→ **Data entries**:
^^^^
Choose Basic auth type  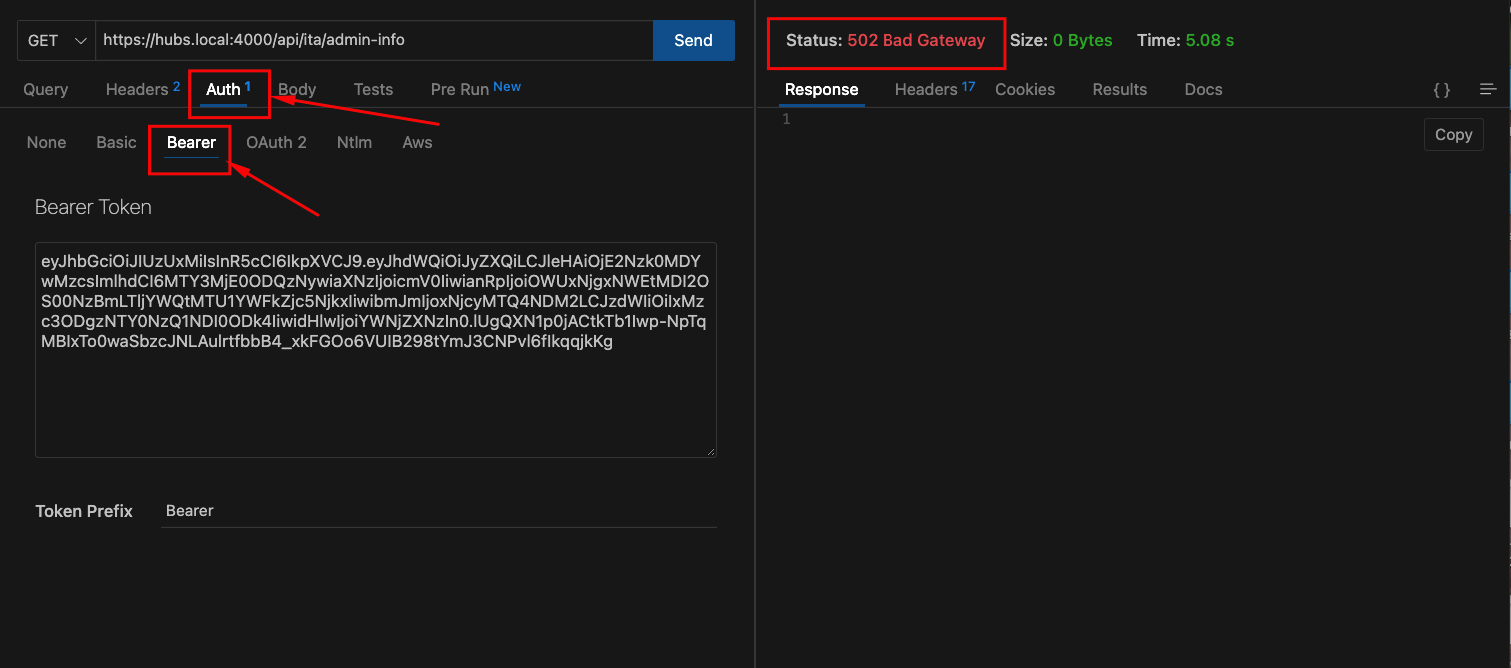116,142
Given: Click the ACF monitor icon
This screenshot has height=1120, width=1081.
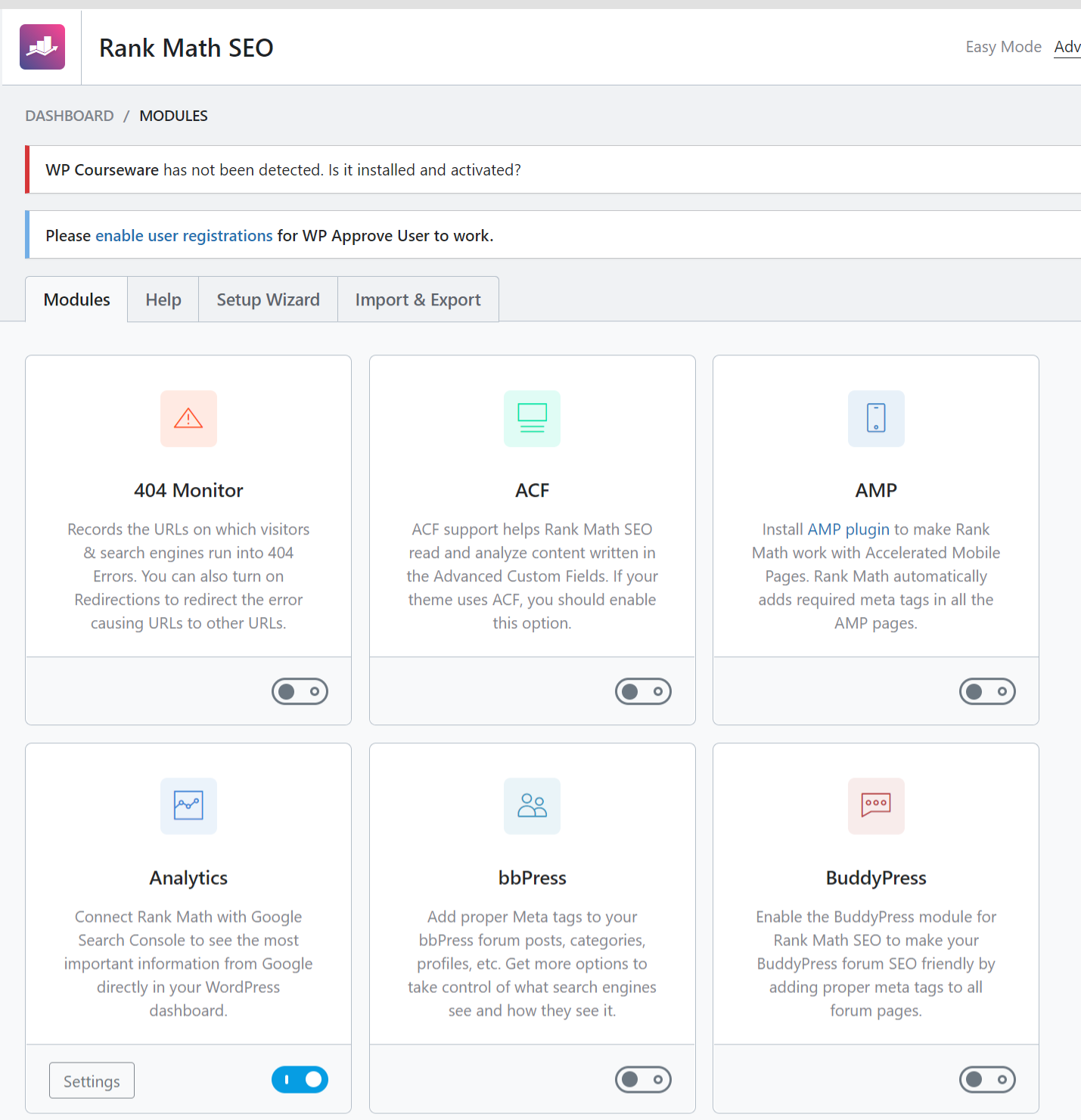Looking at the screenshot, I should coord(532,418).
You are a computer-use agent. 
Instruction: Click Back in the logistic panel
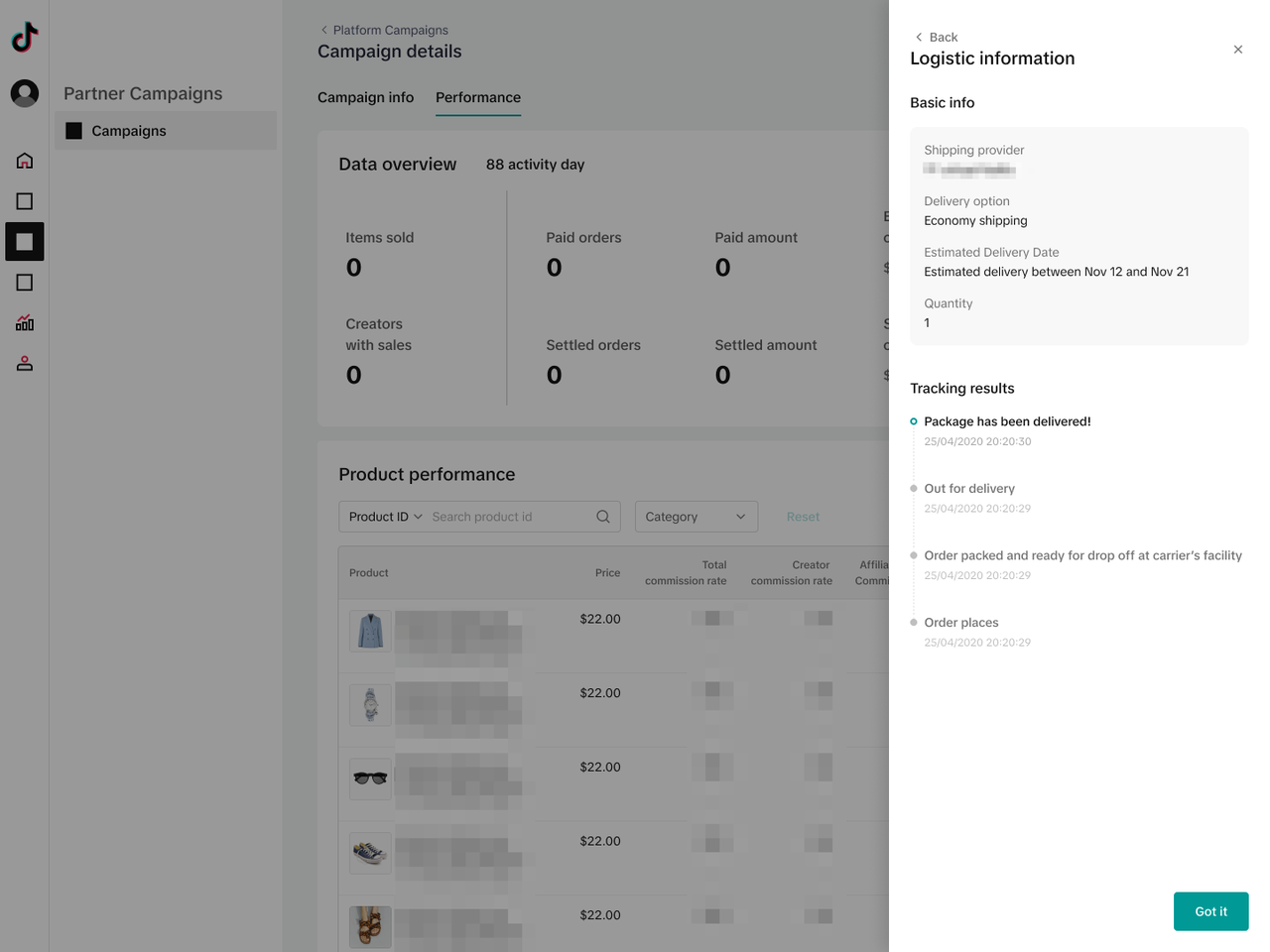pyautogui.click(x=936, y=37)
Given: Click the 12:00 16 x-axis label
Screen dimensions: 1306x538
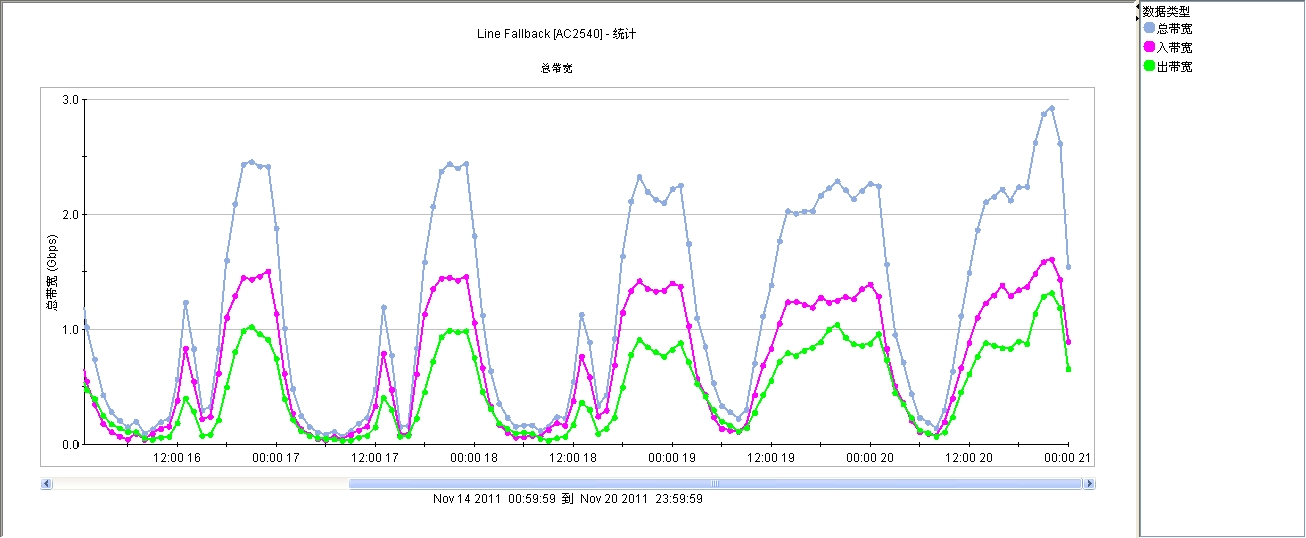Looking at the screenshot, I should [176, 459].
^^^^
→ **Assignment**: Your task is to retype the lines running from the one that contains "Given: Click the ACF monitor icon" through the end of the records, and nothing else. Pictures are not part of the copy.

→ **Exercise solution**:
Given: Click the ACF monitor icon
This screenshot has height=1120, width=1081.
Looking at the screenshot, I should coord(532,418).
You are a computer-use agent. 
Instruction: Click Back in the logistic panel
pyautogui.click(x=936, y=37)
Given: Click the 12:00 16 x-axis label
Screen dimensions: 1306x538
Looking at the screenshot, I should [176, 459].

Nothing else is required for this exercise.